### LISTED ENTRIES
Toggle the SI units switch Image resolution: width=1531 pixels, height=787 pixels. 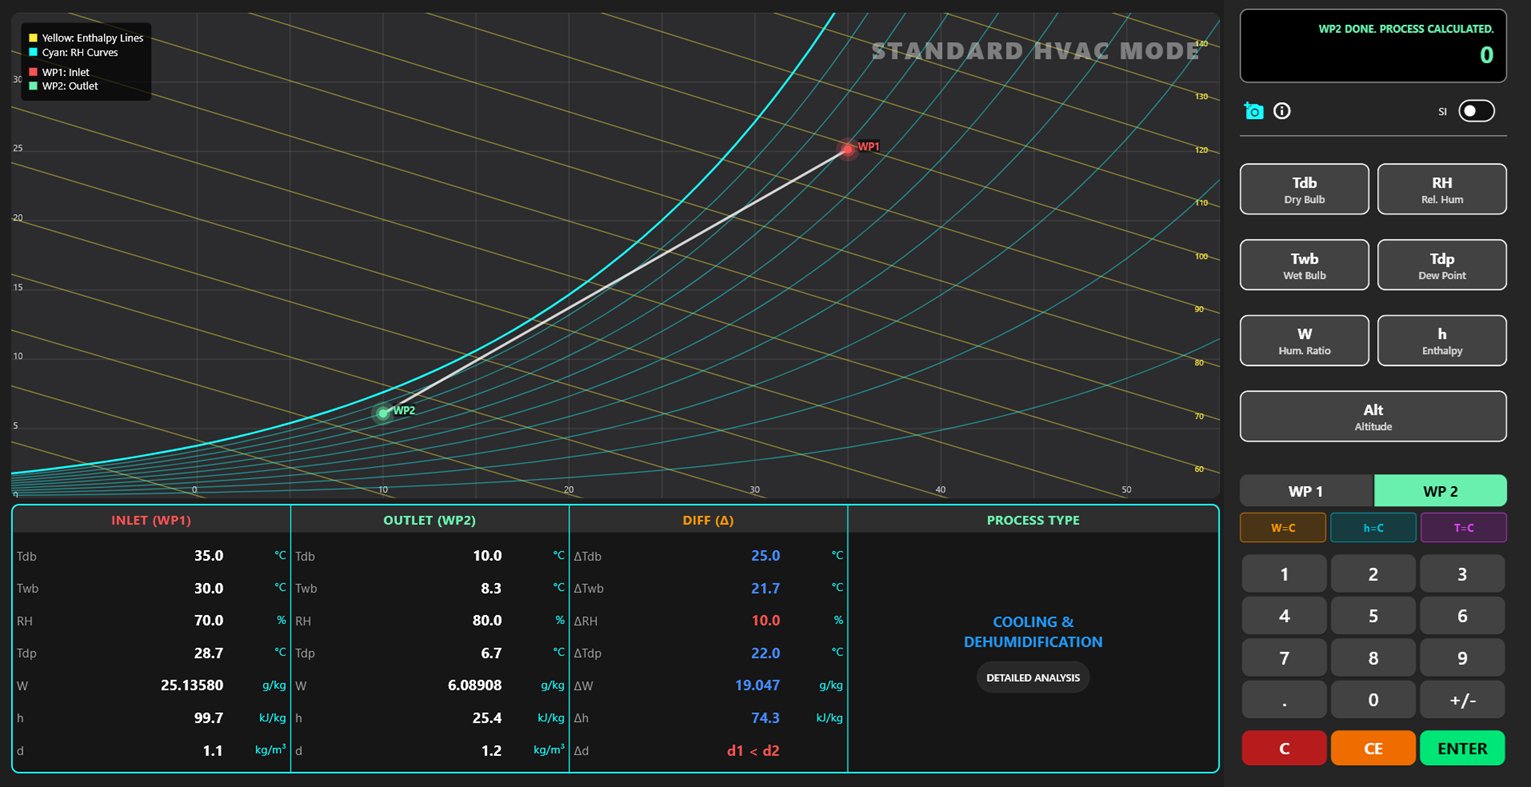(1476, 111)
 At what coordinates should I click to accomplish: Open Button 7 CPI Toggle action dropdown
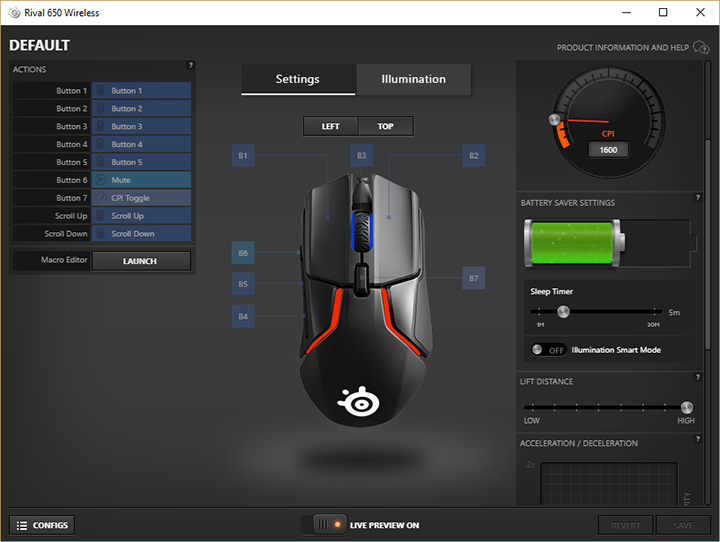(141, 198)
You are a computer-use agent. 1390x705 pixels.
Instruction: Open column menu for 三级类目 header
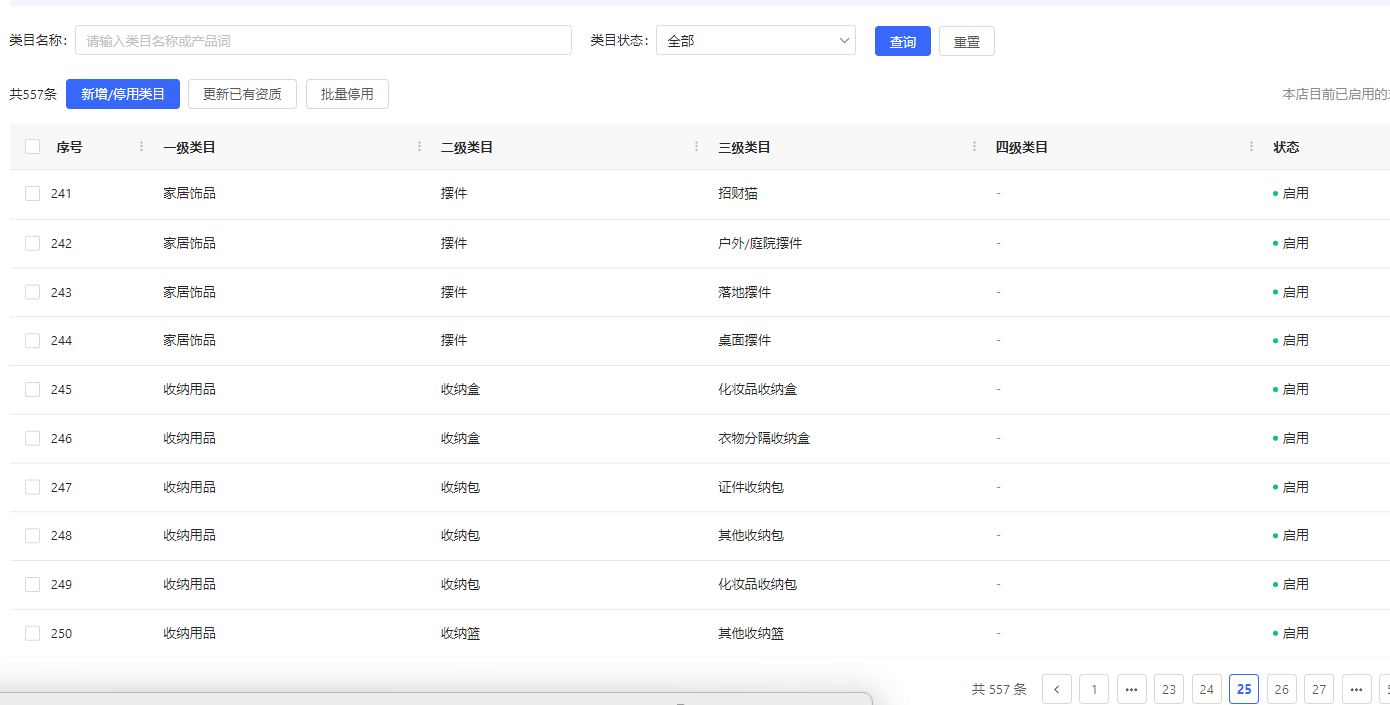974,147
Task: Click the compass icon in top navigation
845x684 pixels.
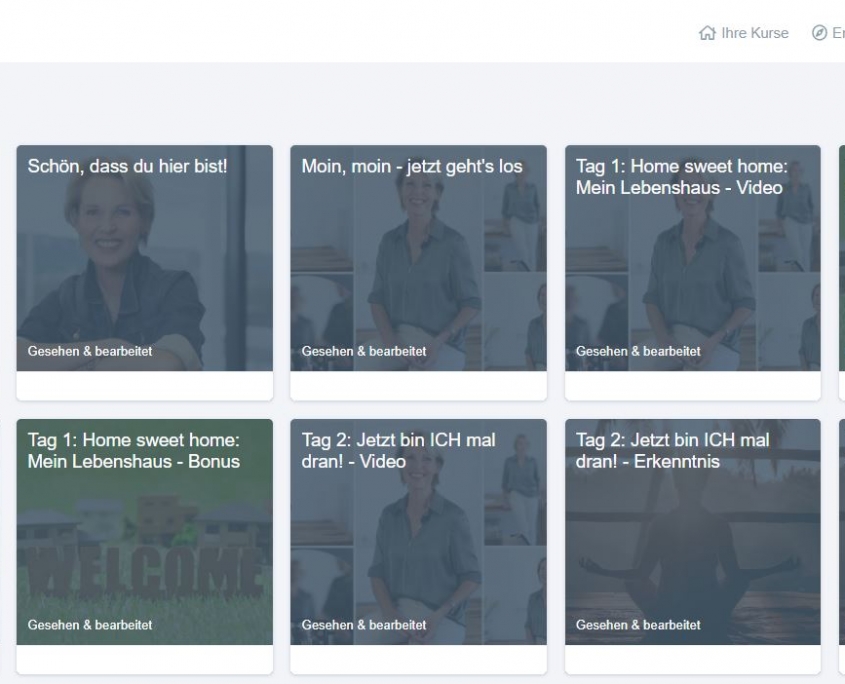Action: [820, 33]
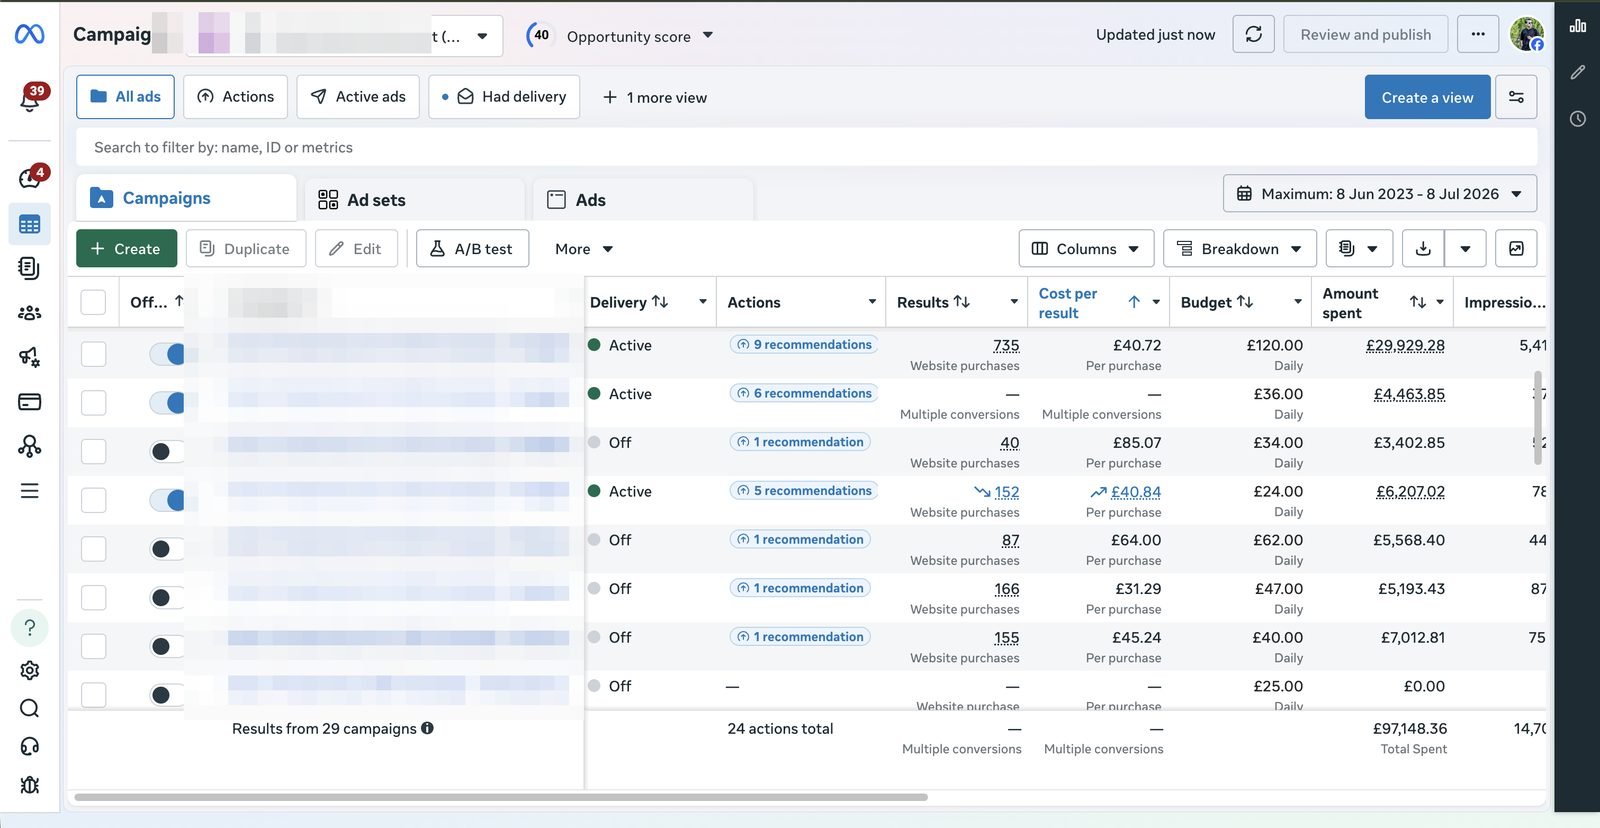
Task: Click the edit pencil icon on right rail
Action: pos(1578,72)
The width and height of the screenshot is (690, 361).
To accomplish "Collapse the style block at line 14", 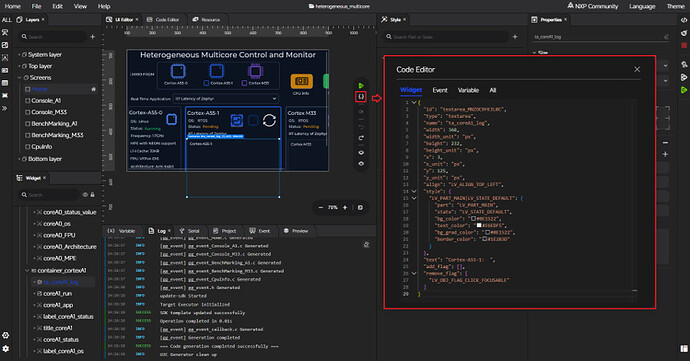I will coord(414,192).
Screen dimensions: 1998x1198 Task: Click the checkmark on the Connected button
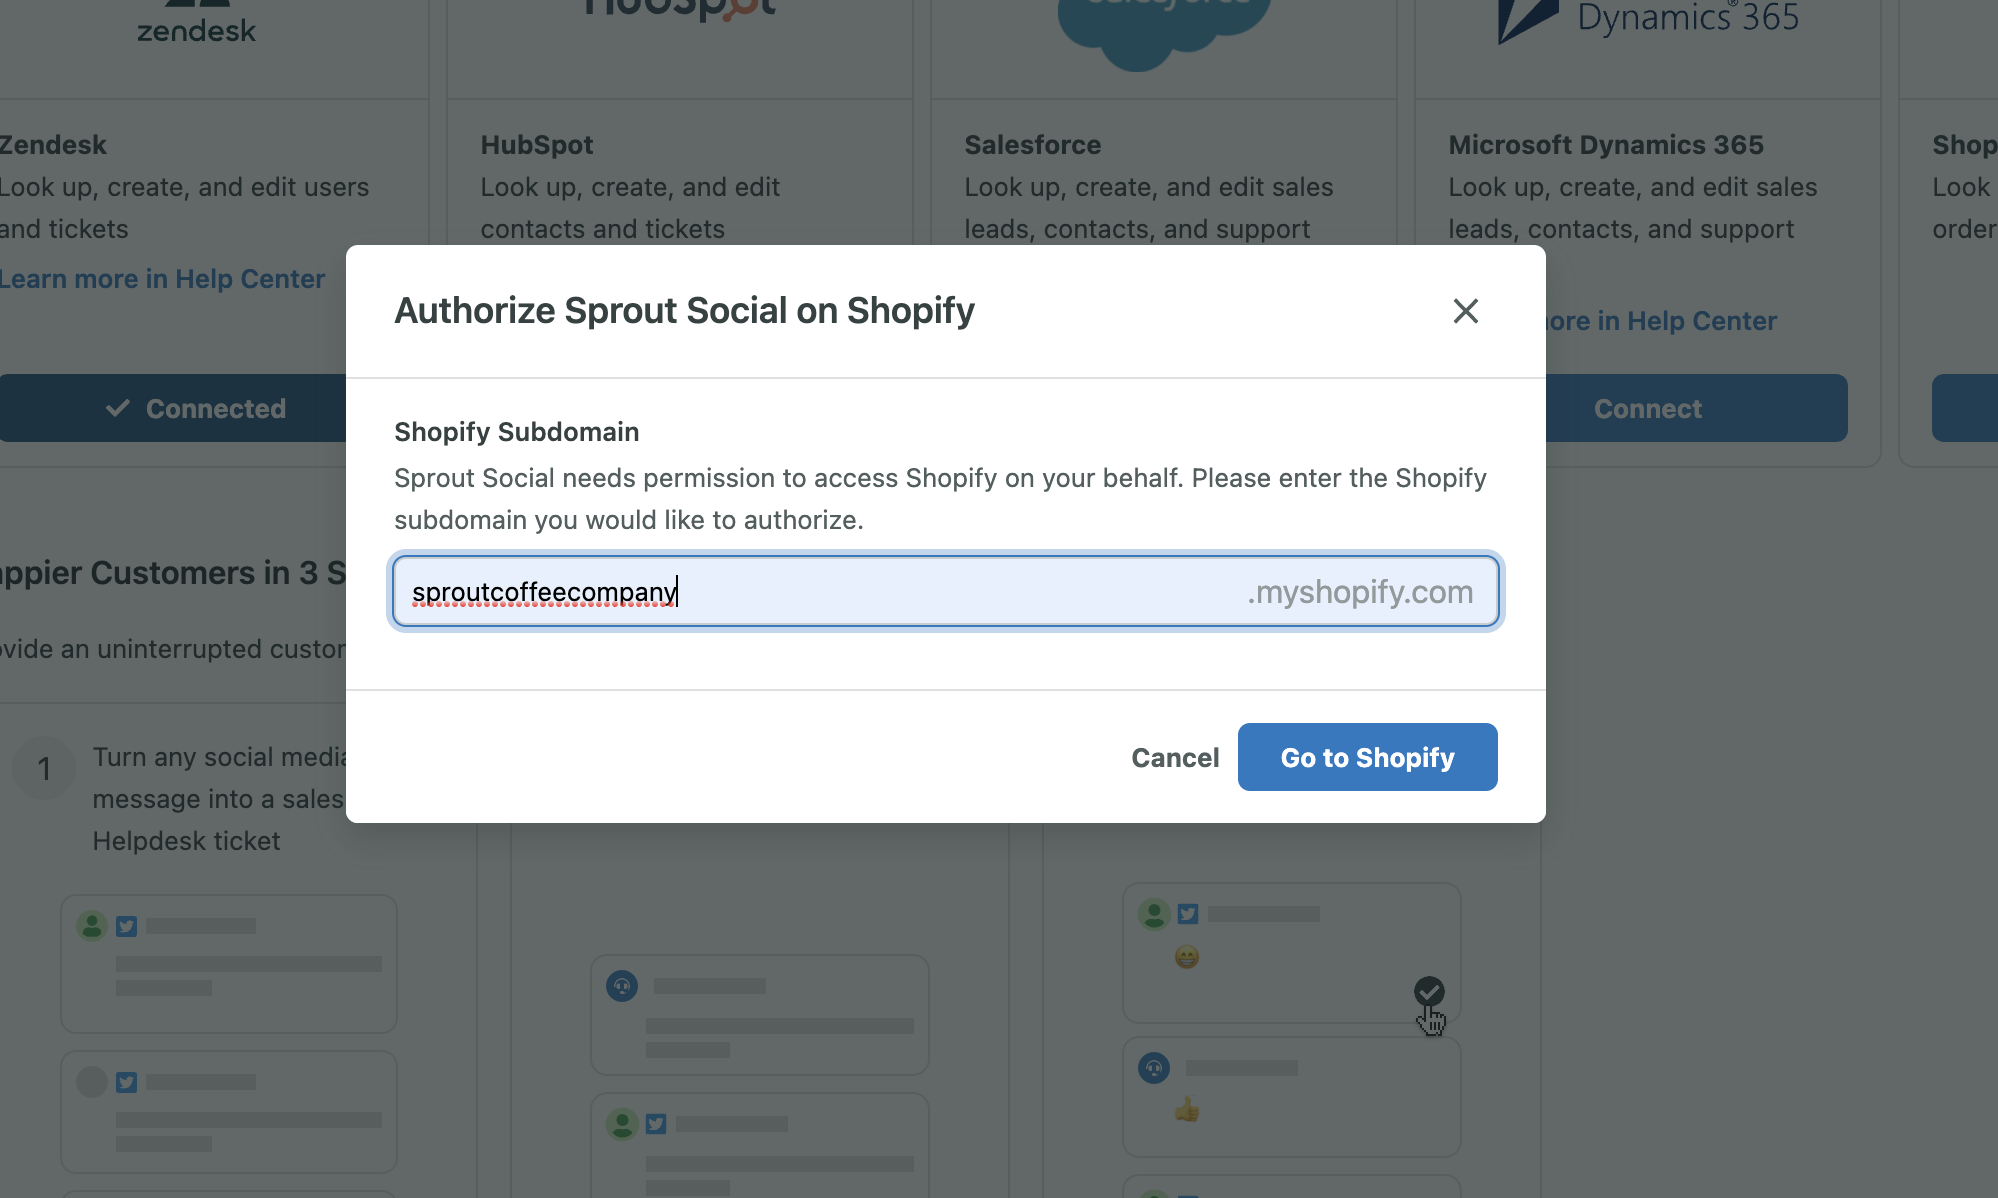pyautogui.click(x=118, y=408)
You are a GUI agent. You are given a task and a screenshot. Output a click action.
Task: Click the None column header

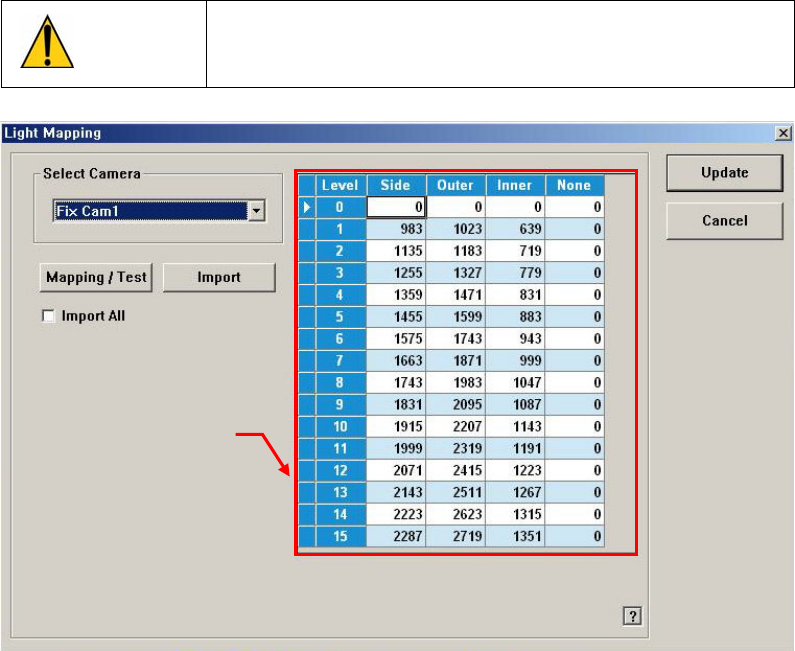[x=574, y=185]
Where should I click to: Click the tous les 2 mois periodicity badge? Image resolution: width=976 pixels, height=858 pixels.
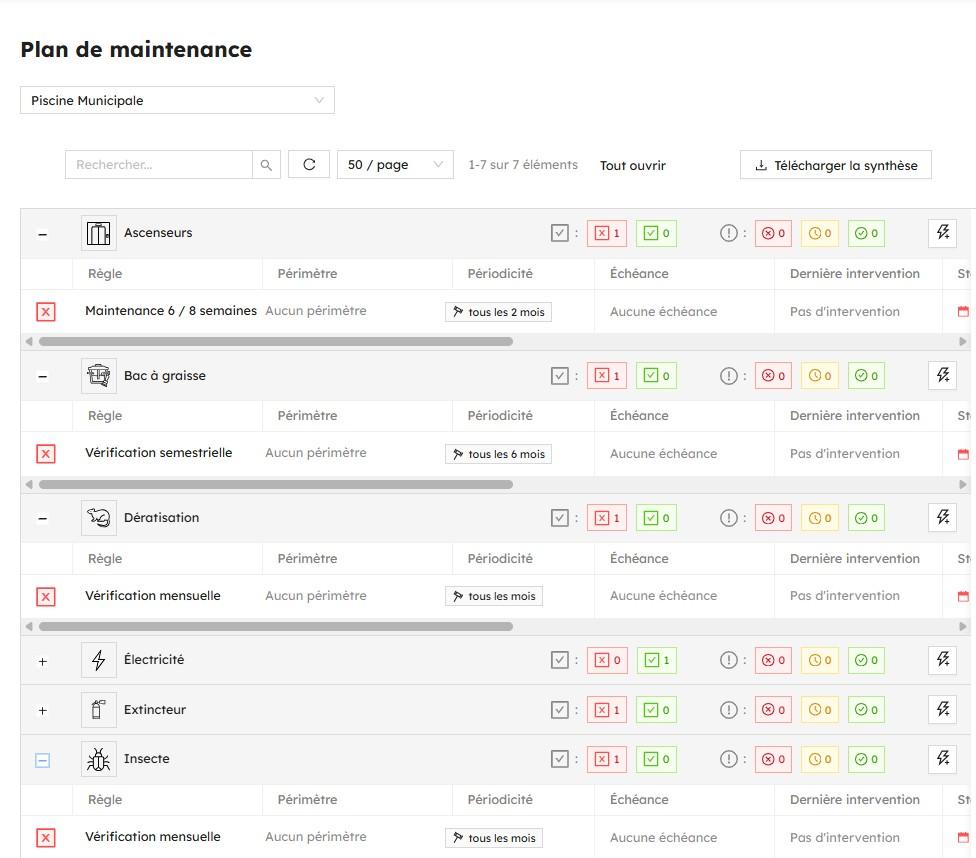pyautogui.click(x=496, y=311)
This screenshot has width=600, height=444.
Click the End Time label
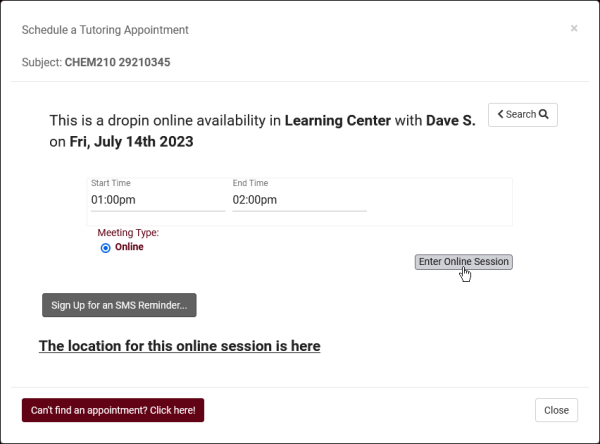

### WORK TO BE COMPLETED
Copy, from the lines above, each one that holds "agent".

### RESPONSE TO THE TASK
You are a computer-use agent. 1390x705 pixels.
You are a GUI agent. You are given a task and a screenshot. Output a click action.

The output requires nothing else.